▸ **What needs to be done**: Each line of the data that includes "vertical" must be copied.

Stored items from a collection
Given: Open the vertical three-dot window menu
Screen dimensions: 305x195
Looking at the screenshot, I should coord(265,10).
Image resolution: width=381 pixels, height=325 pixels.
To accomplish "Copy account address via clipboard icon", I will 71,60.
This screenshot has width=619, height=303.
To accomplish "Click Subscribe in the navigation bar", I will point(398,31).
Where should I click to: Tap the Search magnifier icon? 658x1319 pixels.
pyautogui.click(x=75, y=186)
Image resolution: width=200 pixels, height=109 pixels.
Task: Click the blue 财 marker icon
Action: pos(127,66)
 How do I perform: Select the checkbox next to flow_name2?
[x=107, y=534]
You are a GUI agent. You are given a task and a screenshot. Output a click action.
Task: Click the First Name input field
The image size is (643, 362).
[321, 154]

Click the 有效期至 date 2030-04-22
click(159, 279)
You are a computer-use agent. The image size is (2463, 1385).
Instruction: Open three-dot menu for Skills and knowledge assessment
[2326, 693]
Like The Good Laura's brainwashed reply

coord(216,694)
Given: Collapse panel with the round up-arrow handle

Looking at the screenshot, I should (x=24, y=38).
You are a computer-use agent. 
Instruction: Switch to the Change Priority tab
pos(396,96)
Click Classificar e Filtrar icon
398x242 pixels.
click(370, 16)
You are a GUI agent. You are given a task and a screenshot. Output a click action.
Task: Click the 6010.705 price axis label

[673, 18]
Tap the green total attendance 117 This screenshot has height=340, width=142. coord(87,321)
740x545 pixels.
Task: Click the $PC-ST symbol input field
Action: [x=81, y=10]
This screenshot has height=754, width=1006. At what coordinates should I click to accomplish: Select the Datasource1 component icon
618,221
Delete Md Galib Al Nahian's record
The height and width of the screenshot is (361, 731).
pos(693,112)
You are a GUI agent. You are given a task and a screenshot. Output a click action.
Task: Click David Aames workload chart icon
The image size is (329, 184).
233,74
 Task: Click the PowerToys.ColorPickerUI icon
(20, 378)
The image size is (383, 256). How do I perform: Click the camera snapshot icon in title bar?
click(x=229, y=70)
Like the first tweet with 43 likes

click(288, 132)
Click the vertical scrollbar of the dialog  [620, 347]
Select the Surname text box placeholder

▸ **Answer area**:
Given: Open the vertical three-dot window menu
Click the vertical scrollbar of the dialog  [620, 347]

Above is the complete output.